Birden kolumdan tutup çekmesiyle gerisin geri sendeleyip Ferman'ın göğsünde buldum kendimi.

Ferman bana sarılarak kulağıma doğru eğilirken.

"Bırak ne yapıyorsun."Desemde dinlemedi.

Kulağıma doğru fısıltıyla ve tenime değen nefesiyle söylediği şeyi duyduğumda tamamen kızarmıştım.

"Bundan sonra senin yerin her zaman benim göğsüm.
Bundan sonra herşeyinle benimsin. Sadece benim."

Anında kollarından çıkıp bacağına tekmeyi yapıştırdım,

"Terbiyesiz." Dedim hızla odadan çıkarken. Oysa arkamdan kahkaha ile gülüyordu.

Kırmızı bir suratla merdivenleri inerken aşağıda bizi bekleyen Gülce ve Kerem'i görünce ne yapacağımı şaşırdım.
Ne diyecektim ben şimdi.
Ya onlar ne diyecekti.
Nasıl karşılayacaklardı bu durumu.

Başım önde merdivenlerden indiğimde. Gülce yanıma geldi. Kaşları çatık şekilde bana bakarak,

"Aslı.?" Dediğinde nerdeyse utancımdan odaya geri dönecektim.

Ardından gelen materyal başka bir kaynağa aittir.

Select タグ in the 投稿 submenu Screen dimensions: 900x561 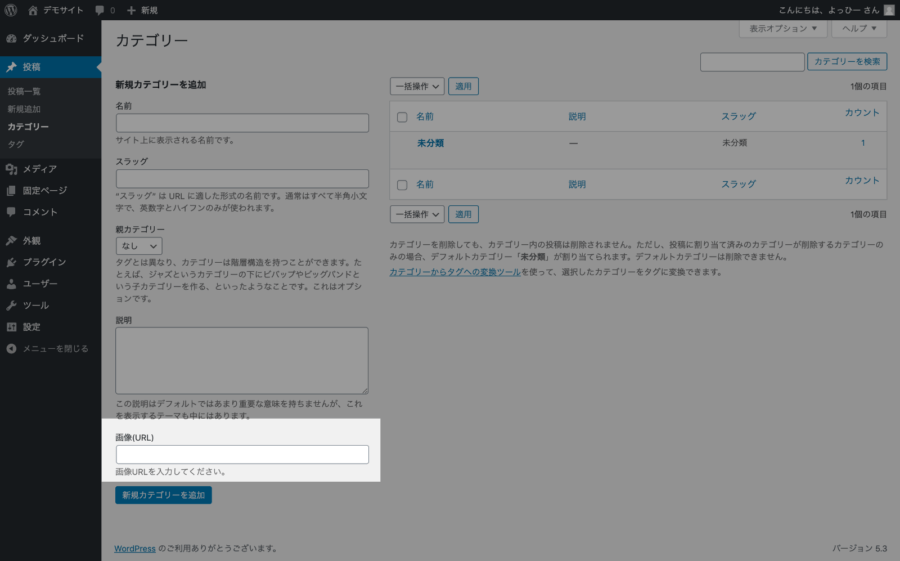16,144
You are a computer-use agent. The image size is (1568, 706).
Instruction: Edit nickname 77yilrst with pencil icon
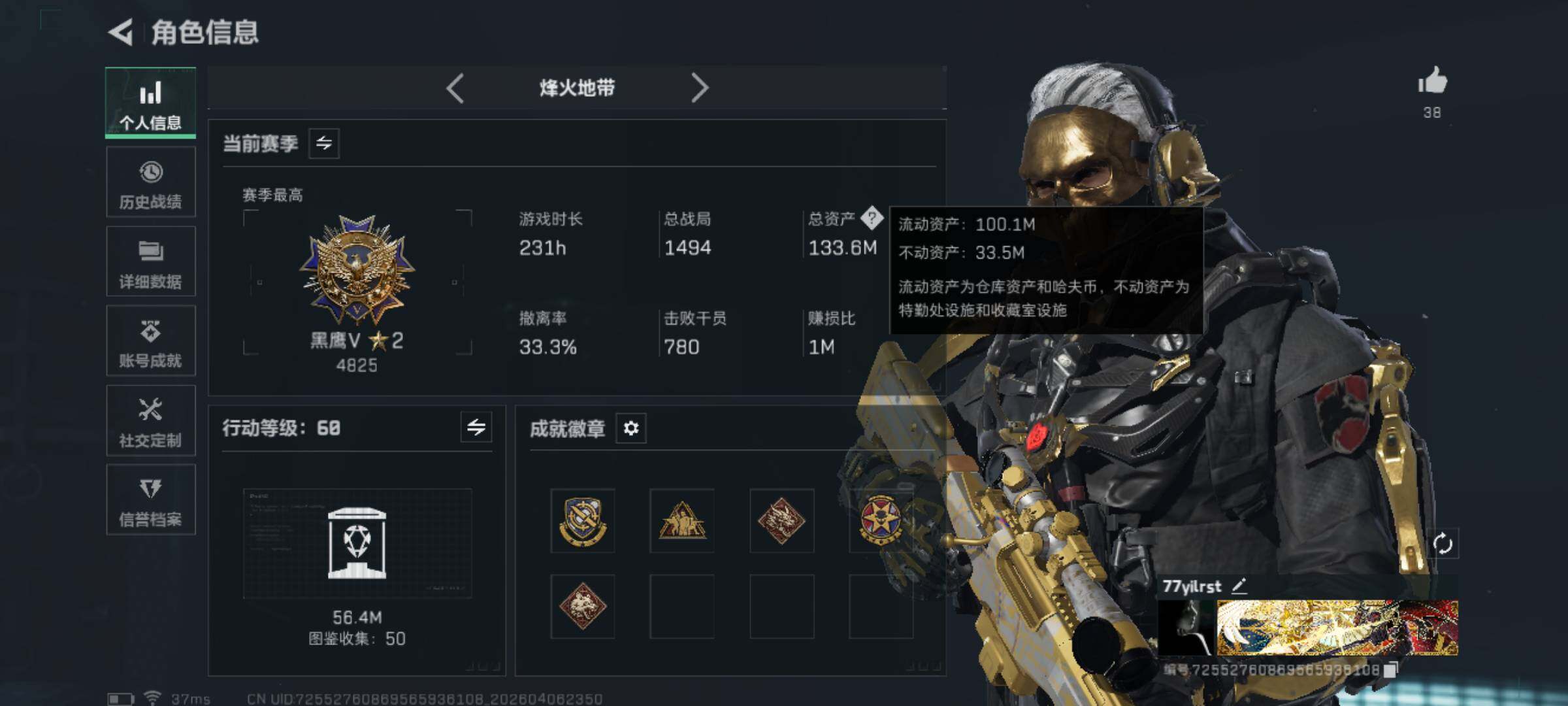pyautogui.click(x=1239, y=586)
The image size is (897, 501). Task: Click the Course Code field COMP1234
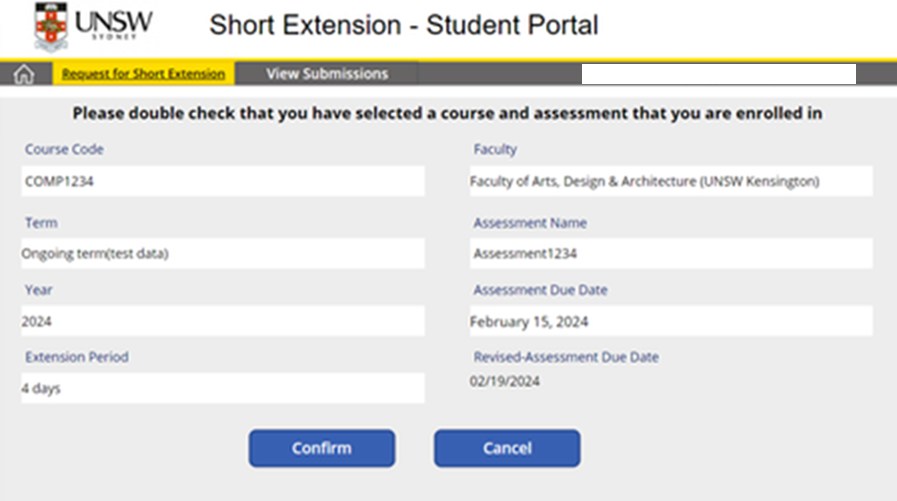222,182
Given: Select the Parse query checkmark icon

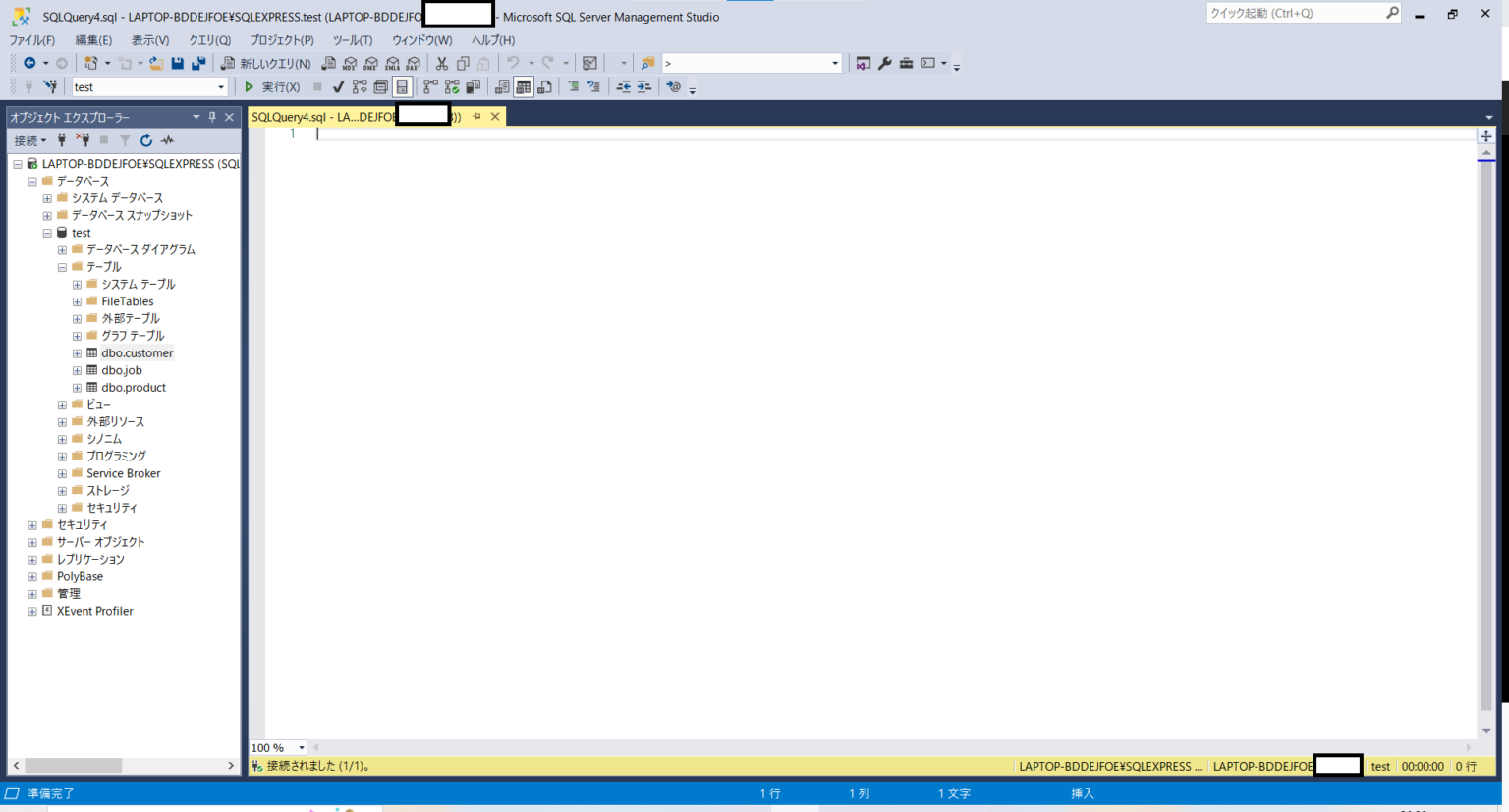Looking at the screenshot, I should pos(337,86).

Yüzünün şekline bakılırsa hiç memnun olmamıştı.
E tabi hastane kaçkını iki kişilikli pardon Âsi' yi unuttum. Üç kişilikli bir kızı abisine layık görmemesi normal değil mi.
Tam ağzımı açıp açıklayacağımı söyleyecekken.
Sevinçle boynuma sarılıp Aslı' cım tebrik ederim.
Çok sevindim. Çok mutlu oldum.
Dediğinde resmen dilim tutuldu.

"Ablacım izninle." Diyen Kerem
Gülce'yi benden ayırıp.

"Tebrik ederim. Artık sana yenge diyebilir miyim." Dedi göz kırparak.
Sonrada bana sarıldı.
O an kendimi artık yalnız hissetmediğimi fark ettim. Ama yine de kendimi Ferman'ın karısı olarak düşününce,
Allah'ım utancımdan ölmek üzereyim. Dedim. İçimden.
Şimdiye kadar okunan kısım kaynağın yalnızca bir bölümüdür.